### Provided entries:

== Segment start ==

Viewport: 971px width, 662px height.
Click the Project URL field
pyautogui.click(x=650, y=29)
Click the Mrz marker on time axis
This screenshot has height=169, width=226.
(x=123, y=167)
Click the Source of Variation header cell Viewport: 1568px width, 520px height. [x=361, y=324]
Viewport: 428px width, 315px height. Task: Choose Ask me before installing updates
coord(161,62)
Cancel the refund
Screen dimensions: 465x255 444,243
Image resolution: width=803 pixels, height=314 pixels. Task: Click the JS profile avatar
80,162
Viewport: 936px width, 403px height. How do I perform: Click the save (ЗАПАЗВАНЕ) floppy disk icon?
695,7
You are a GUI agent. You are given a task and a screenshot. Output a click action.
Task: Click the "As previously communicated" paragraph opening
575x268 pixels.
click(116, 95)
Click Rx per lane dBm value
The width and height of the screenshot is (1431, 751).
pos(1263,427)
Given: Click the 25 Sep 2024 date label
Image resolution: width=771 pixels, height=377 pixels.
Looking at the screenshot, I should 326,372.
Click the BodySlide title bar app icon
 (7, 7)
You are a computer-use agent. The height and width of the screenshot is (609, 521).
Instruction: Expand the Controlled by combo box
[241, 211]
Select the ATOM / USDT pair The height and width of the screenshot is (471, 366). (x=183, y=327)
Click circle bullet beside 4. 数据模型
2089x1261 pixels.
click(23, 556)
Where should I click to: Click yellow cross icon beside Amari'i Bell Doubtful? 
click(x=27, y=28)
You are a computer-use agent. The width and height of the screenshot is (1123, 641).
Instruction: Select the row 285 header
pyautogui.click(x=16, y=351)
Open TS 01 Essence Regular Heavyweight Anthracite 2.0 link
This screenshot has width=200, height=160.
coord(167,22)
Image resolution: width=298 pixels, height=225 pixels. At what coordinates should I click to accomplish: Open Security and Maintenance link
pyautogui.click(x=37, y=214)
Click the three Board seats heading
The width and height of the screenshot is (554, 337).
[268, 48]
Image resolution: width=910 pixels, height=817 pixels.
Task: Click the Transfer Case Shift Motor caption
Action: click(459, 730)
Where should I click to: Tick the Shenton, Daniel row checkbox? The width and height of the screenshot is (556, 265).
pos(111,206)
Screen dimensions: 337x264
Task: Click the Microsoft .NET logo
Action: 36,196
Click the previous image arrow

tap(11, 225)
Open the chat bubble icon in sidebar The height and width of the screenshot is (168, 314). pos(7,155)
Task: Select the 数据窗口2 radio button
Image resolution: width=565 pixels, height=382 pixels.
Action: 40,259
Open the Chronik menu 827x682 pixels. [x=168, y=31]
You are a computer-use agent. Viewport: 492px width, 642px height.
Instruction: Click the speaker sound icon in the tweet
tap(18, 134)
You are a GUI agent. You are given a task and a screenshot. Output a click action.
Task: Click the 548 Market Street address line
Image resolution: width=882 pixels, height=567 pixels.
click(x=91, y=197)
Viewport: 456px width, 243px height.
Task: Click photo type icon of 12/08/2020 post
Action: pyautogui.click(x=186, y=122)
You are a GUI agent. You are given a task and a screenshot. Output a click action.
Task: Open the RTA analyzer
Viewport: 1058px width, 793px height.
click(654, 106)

== Segment end ==

Within the listing above, extract exactly the lines from the line with "Click the Source" to the line with "You are a computer-use agent. The height", the two named lines included, and no others.

Click the Source of Variation header cell Viewport: 1568px width, 520px height. [x=361, y=324]
Viewport: 428px width, 315px height. Task: Choose Ask me before installing updates
coord(161,62)
Cancel the refund
Screen dimensions: 465x255 444,243
Image resolution: width=803 pixels, height=314 pixels. Task: Click the JS profile avatar
80,162
Viewport: 936px width, 403px height. How do I perform: Click the save (ЗАПАЗВАНЕ) floppy disk icon?
695,7
You are a GUI agent. You are given a task and a screenshot. Output a click action.
Task: Click the "As previously communicated" paragraph opening
575x268 pixels.
click(116, 95)
Click Rx per lane dBm value
The width and height of the screenshot is (1431, 751).
pos(1263,427)
Given: Click the 25 Sep 2024 date label
Image resolution: width=771 pixels, height=377 pixels.
Looking at the screenshot, I should 326,372.
Click the BodySlide title bar app icon
 (7, 7)
You are a computer-use agent. The height and width of the screenshot is (609, 521).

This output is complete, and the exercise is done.